Produzione-distruzione-guerra. Il trittico mortale del capitalismo

di Giorgio Griziotti

Recensione del libro di Maurizio Lazzarato:

L’intollerabile presente, l’urgenza della rivoluzione. Classi e minoranze, ombre corte, Verona 2022

L’intolérable du présent, l’urgence de la révolution. Minorités et classes, Eterotopia France, Paris 2022 (edizione francese, uscita in gennaio)

lazzarato84L’attualità della grave guerra scoppiata in piena Europa proprio mentre stavo scrivendo questa nota ha acceso il led per la comprensione dell’ultimo capitolo del libro di Maurizio Lazzarato pubblicato recentemente per i tipi di Ombre Corte. C’è da dire che l’insistenza dell’autore sul concetto di guerra come chiave di lettura del capitalismo sin dalla Prima Guerra mondiale, non mi aveva completamente convinto. In fondo le guerre non solo sono sempre esistite ma secondo gli etologi pare che gli umani abbiano ereditato questa propensione da certi primati che arrivano a combattersi mortalmente per la conquista del territorio vitale.

L’originalità della tesi sul concetto di guerra, esposta da Lazzarato già nel passato[1], sta proprio nel fatto che “il capitalismo è contemporaneamente un modo di produzione e un modo di distruzione e autodistruzione…. e che la guerra mostra l’enorme produttività di questa macchina integrata” come sostenuto da Keynes quando “affermava che solo la guerra poteva verificare la pertinenza del suo sistema economico, dal momento che essa spinge al limite le capacità produttive.” (Pag. 231).

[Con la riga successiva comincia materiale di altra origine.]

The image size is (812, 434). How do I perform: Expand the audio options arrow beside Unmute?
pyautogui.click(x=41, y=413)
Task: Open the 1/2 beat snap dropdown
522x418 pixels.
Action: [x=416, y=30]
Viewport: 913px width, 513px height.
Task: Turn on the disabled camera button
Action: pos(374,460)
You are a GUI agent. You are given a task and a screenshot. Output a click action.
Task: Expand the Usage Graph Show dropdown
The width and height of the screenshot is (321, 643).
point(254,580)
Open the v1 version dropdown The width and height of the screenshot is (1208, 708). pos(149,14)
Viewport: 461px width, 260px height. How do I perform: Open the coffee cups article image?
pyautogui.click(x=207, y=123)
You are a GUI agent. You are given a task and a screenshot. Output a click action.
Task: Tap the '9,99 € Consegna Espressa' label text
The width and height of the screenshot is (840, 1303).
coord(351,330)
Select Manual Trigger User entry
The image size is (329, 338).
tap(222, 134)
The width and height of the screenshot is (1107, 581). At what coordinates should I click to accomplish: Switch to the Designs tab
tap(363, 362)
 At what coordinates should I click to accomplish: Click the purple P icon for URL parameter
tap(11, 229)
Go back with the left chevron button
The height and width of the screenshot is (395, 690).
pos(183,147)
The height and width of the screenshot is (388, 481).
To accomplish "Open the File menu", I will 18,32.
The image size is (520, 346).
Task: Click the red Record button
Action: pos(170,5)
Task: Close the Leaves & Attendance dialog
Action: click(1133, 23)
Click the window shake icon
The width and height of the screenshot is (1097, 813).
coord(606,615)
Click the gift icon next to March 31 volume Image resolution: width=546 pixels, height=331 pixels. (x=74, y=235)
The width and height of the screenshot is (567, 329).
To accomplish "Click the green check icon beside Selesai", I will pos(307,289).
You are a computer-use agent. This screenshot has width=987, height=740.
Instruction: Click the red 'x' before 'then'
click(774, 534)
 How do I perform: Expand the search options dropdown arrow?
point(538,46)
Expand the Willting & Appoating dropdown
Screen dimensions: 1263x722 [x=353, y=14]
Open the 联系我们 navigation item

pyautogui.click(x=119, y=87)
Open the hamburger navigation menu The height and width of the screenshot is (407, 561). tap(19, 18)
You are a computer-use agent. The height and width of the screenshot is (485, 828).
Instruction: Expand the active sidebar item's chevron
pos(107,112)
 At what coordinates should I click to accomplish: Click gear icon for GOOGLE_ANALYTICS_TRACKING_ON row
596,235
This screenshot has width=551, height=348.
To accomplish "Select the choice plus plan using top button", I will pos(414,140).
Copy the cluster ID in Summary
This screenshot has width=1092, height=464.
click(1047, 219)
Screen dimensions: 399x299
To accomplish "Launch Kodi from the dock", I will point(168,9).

Questa enorme produttività è finalizzata alla distruzione e quando la macchina capitalista gira a pieno regime porta alla catastrofe.

“Invece di celebrare Schumpeter e la sua nota formula della ‘distruzione creatrice’, bisognerebbe considerare che essa sta portando all’autodistruzione dell’umanità (e di parte delle altre specie)” tramite ogni sorta di guerra compresa ovviamente quella alla biosfera mentre il “marxismo non ha saputo analizzare le rotture operate dalle guerre, proprio perché [anche lui è] ossessionato dalla produzione.” Pag. 233)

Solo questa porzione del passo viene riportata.